- **Work required**: Only the closing portion of the entries is to be reproduced: the line containing "Screen dimensions: 1372x895" through the very last line, exactly as written.

- **Information given**:
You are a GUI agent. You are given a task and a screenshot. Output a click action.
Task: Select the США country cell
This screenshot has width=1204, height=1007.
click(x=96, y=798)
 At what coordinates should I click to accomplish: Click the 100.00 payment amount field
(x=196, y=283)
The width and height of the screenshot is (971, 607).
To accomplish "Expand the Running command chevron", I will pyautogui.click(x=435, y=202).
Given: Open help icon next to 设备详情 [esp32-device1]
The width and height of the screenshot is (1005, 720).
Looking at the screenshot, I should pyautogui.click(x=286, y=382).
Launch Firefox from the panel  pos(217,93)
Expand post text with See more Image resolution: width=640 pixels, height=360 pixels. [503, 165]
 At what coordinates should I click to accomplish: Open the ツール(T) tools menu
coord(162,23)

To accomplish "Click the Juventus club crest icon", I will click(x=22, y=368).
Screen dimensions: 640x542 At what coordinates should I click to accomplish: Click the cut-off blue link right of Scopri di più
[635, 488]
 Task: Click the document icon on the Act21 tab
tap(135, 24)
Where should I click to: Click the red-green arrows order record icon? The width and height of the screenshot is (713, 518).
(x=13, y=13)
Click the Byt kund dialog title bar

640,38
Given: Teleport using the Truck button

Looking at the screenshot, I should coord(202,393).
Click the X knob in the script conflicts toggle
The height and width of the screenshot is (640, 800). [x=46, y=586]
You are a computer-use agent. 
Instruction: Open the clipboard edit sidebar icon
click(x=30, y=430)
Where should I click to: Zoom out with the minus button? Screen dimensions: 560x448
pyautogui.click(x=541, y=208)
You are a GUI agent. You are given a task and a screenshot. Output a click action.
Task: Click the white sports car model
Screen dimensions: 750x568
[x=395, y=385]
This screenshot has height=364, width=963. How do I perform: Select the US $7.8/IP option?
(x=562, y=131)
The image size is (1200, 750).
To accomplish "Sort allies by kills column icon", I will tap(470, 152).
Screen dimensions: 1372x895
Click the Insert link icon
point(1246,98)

- **Answer area**:
Screen dimensions: 1372x895
Click the Insert link icon
point(1246,98)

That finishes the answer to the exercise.